## [What this task involves]
Format everything from the line containing "Screen dimensions: 443x368" down to the end of the items as a JSON list of strings, one per line, with blank lines skipped. Omit the pictures from the answer.

## [Information shown]

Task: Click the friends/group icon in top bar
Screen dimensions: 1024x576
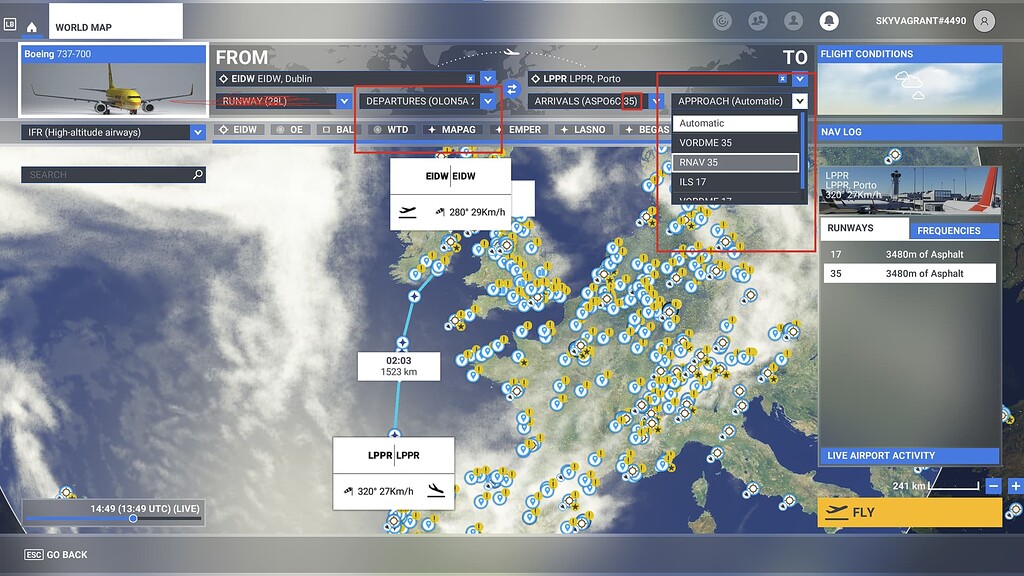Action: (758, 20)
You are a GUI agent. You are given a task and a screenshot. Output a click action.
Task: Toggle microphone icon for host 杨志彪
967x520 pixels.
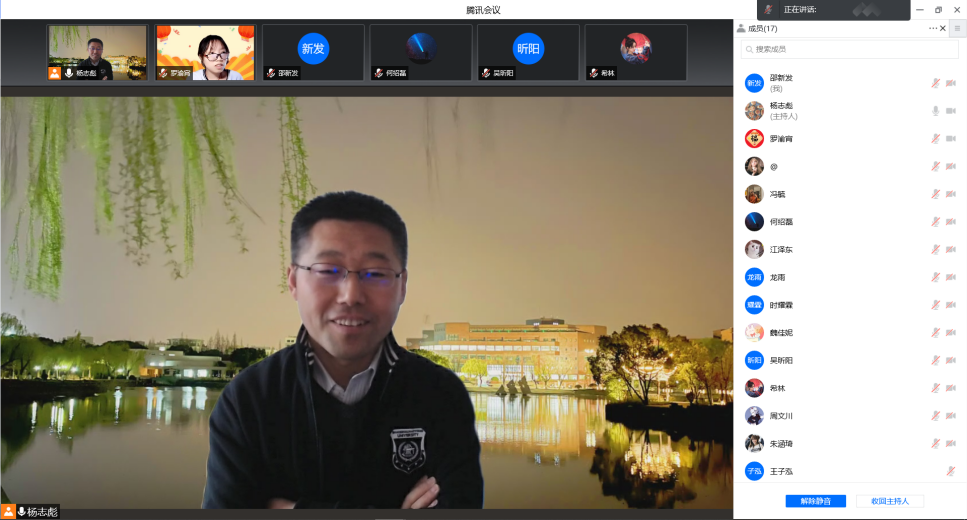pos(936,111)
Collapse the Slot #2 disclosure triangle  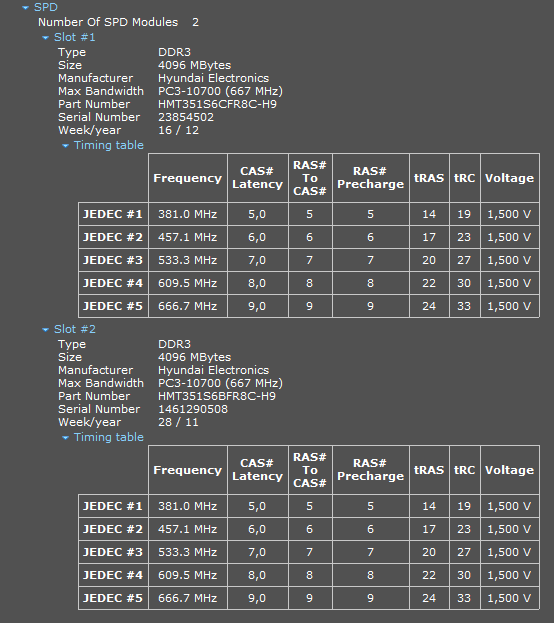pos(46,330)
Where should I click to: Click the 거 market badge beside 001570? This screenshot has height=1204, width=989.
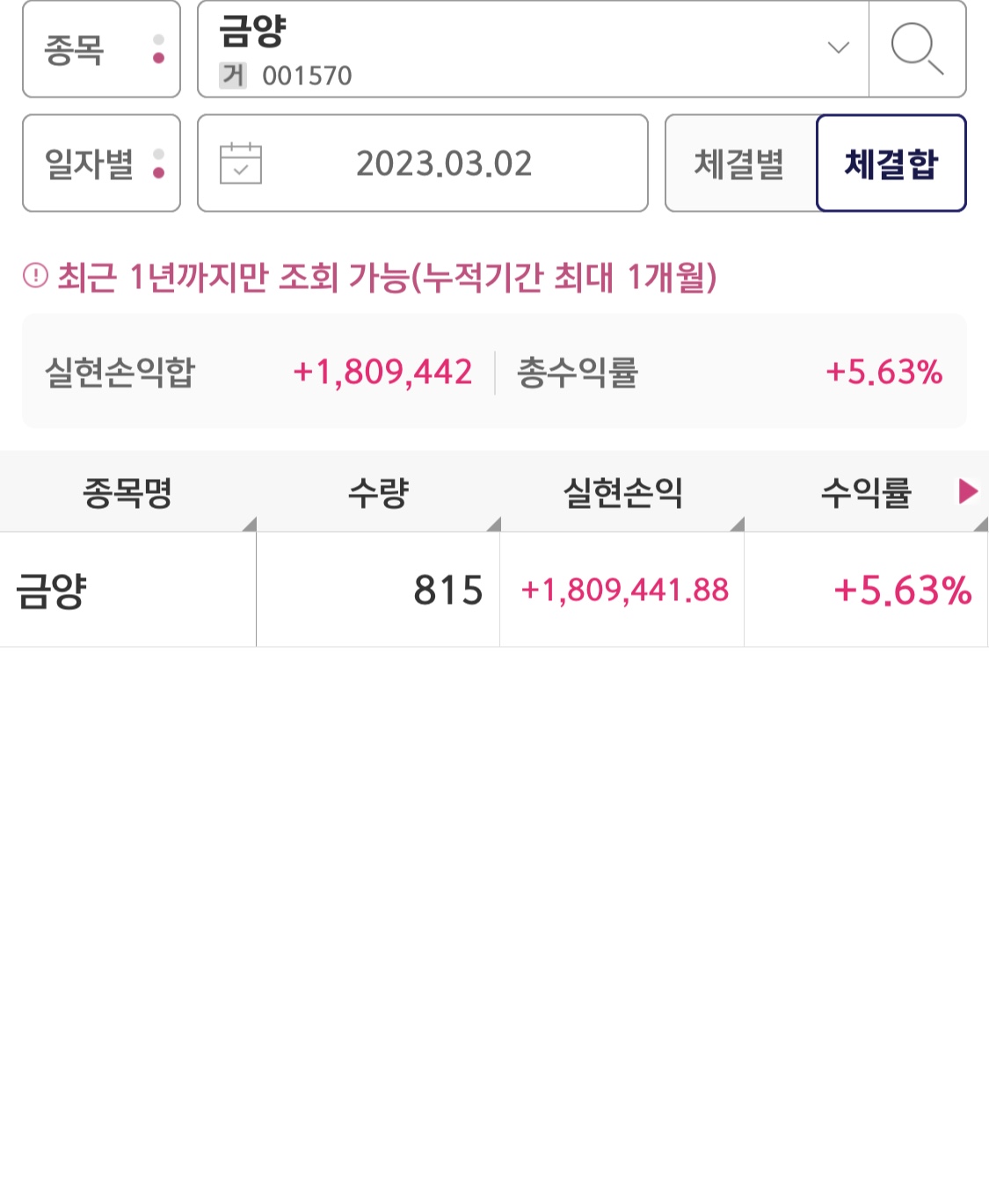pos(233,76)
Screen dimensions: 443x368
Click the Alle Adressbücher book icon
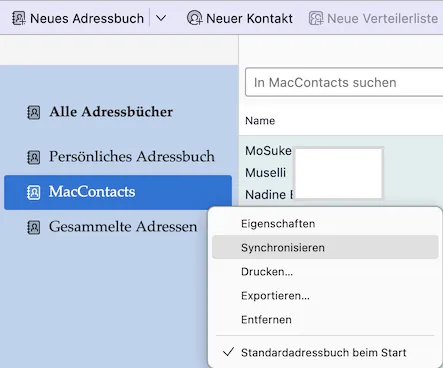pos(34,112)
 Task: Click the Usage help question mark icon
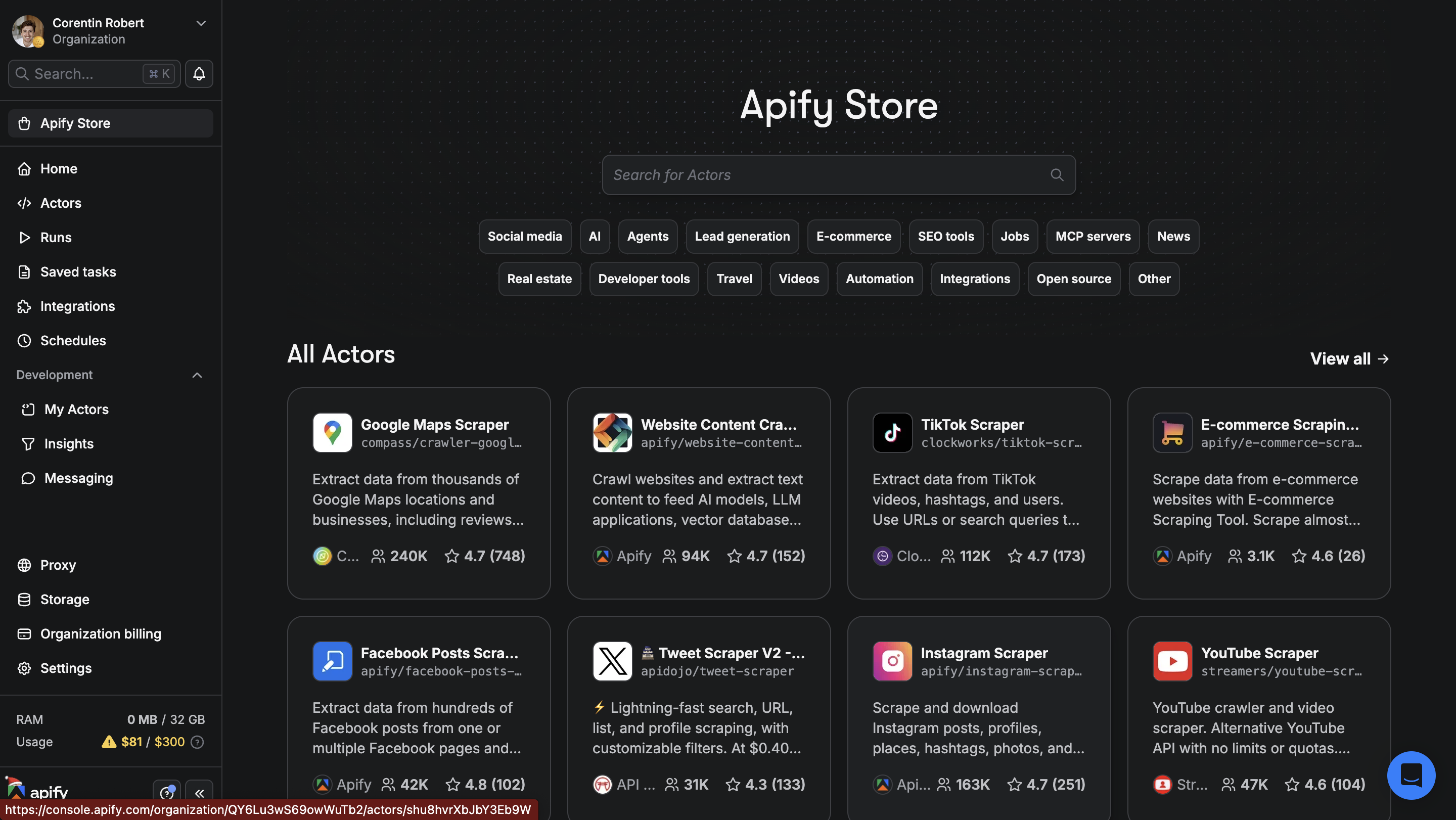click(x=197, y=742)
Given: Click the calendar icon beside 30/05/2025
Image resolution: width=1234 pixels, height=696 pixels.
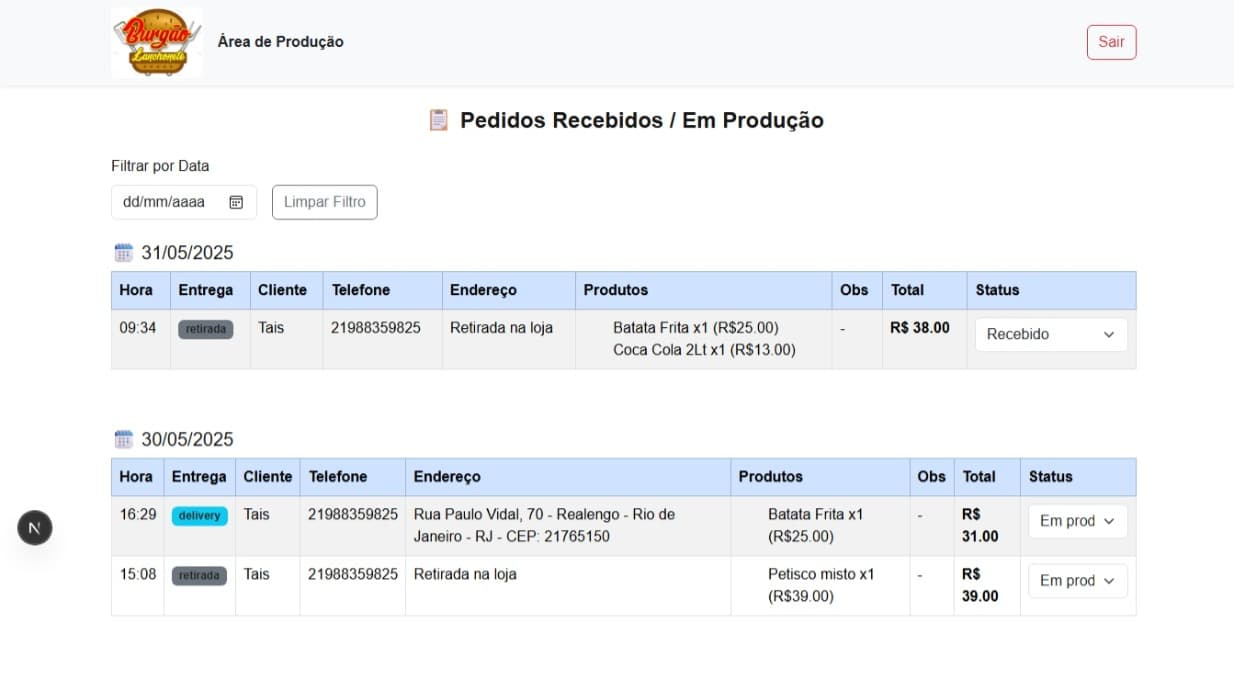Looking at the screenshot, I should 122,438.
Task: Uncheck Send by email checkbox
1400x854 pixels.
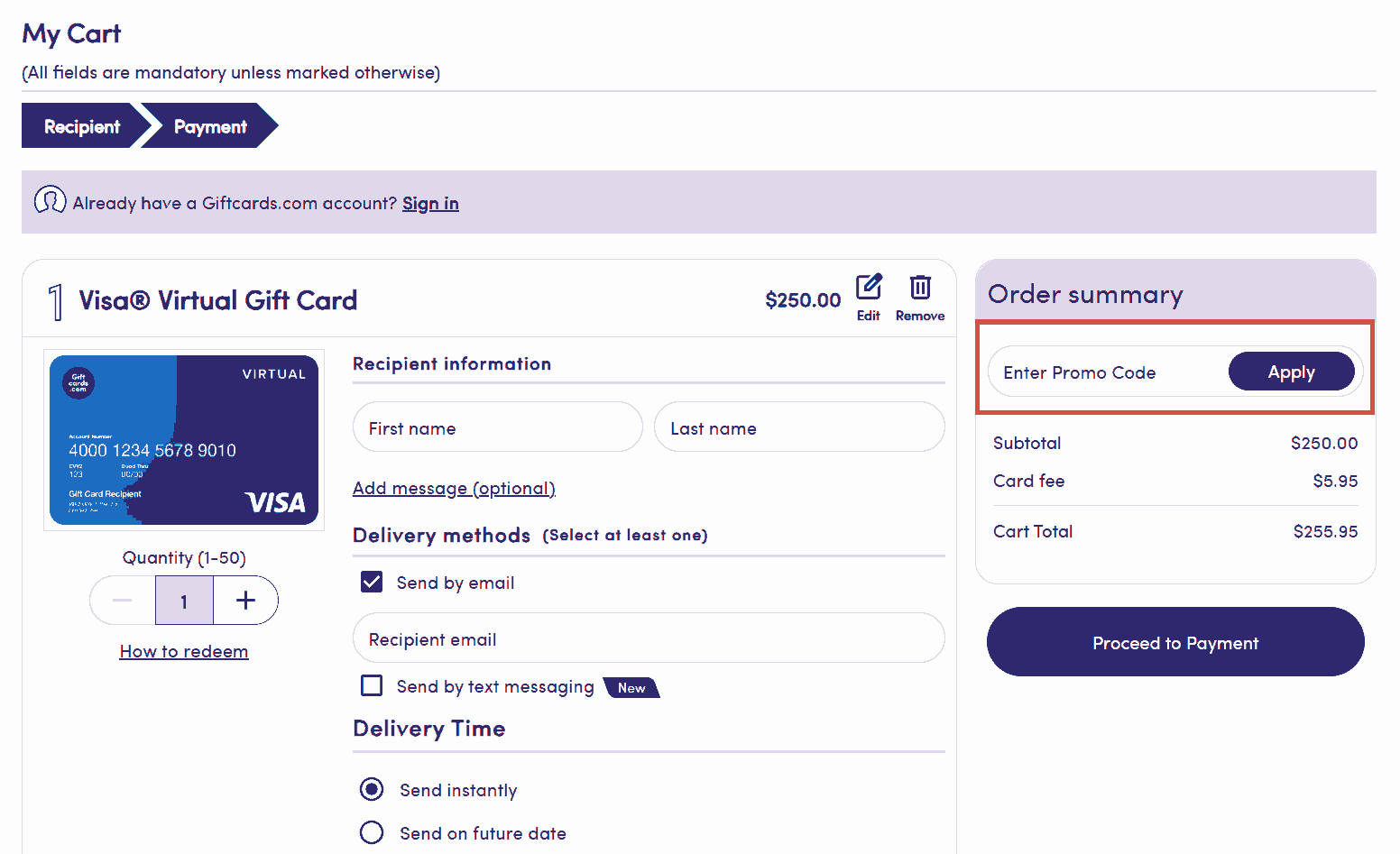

## [Solution to this task]
[
  "Screen dimensions: 443x368",
  "Click the Alle Adressbücher book icon",
  "pos(34,112)",
  " Task: Click the Usage help question mark icon",
  "click(x=197, y=742)",
  "Given: Click the calendar icon beside 30/05/2025",
  "Image resolution: width=1234 pixels, height=696 pixels.",
  "Looking at the screenshot, I should 122,438.",
  "Task: Uncheck Send by email checkbox",
  "1400x854 pixels."
]